Oh. Homeland security AND the FBI?
"If you build it" update:
Over the past ten days, more than a dozen cities have moved to evict "Occupy" protesters from city parks and other public spaces. As was the case in last night's move in New York City, each of the police actions shares a number of characteristics. And according to one Justice official, each of those actions was coordinated with help from Homeland Security, the FBI and other federal police agencies.
The official, who spoke on background to me late Monday evening, said that while local police agencies had received tactical and planning advice from national agencies, the ultimate decision on how each jurisdiction handles the Occupy protests ultimately rests with local law enforcement.
According to this official, in several recent conference calls and briefings, local police agencies were advised to seek a legal reason to evict residents of tent cities, focusing on zoning laws and existing curfew rules. Agencies were also advised to demonstrate a massive show of police force, including large numbers in riot gear. In particular, the FBI reportedly advised on press relations, with one presentation suggesting that any moves to evict protesters be coordinated for a time when the press was the least likely to be present.
Obviously unconfirmed, but in light of what the Oakland mayor said this morning, certainly not entirely unlikely.
I'm not surprised by this, but I am curious as to how they are going to justify the federal government's interest if this turns out to be true? (It will eventually come out if it's true.) If there's coordination of some kind, as seems fairly obvious, what's the legal foundation for it?
I don't have the answers. But I do know that the Federal, state and local police agencies have a tremendous amount of capability and I have no doubt they have been clamoring for the chance to use it.
Update: PPPPolls is tweeting:
Going to have some pretty bad numbers for Occupy Wall Street tomorrow...movement not wearing well with voters
I don't know exactly what these numbers say, but if the headline is accurate nobody should be surprised. All over the country people are hearing that the Occupiers are animals who are masturbating in public and shitting in the streets. The local news is luridly portraying the protests as hotbeds of crime infested with lunatics and drug addicts.
That stuff isn't disseminated just for kicks. It's done to poison the minds of the public before they have a chance to identify with the protesters.

★ ★ ★

* [THE REQUEST]: Extract, word for word, the part of the Occupy eviction post that opens with the words containing "Oh. Homeland security" and closes with "local law enforcement.". The listing comes from an unrelated source.

* [DATA EXTRACT]:
★ ★ ★

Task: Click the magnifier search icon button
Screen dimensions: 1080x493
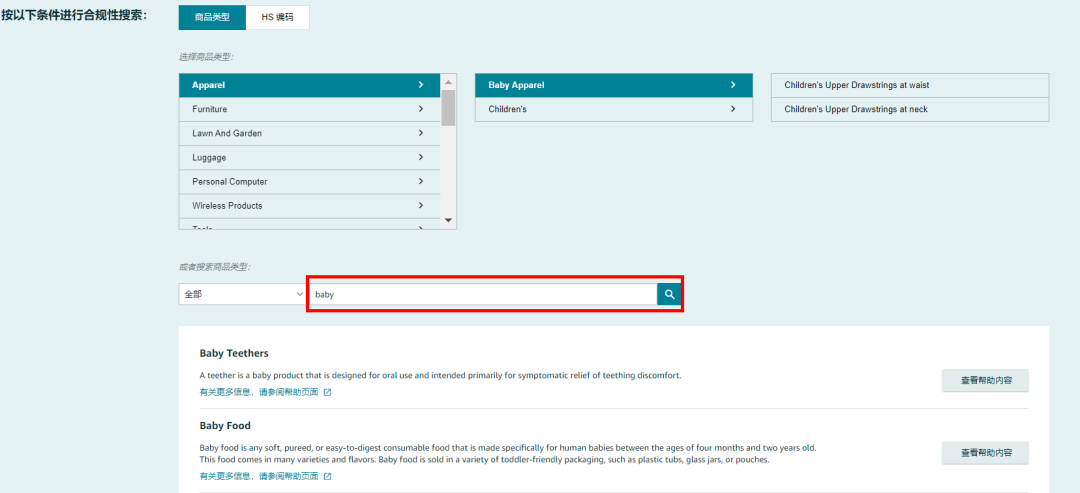Action: 669,294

★ ★ ★

* [WRITTEN ANSWER]:
Oh. Homeland security AND the FBI?
"If you build it" update:
Over the past ten days, more than a dozen cities have moved to evict "Occupy" protesters from city parks and other public spaces. As was the case in last night's move in New York City, each of the police actions shares a number of characteristics. And according to one Justice official, each of those actions was coordinated with help from Homeland Security, the FBI and other federal police agencies.
The official, who spoke on background to me late Monday evening, said that while local police agencies had received tactical and planning advice from national agencies, the ultimate decision on how each jurisdiction handles the Occupy protests ultimately rests with local law enforcement.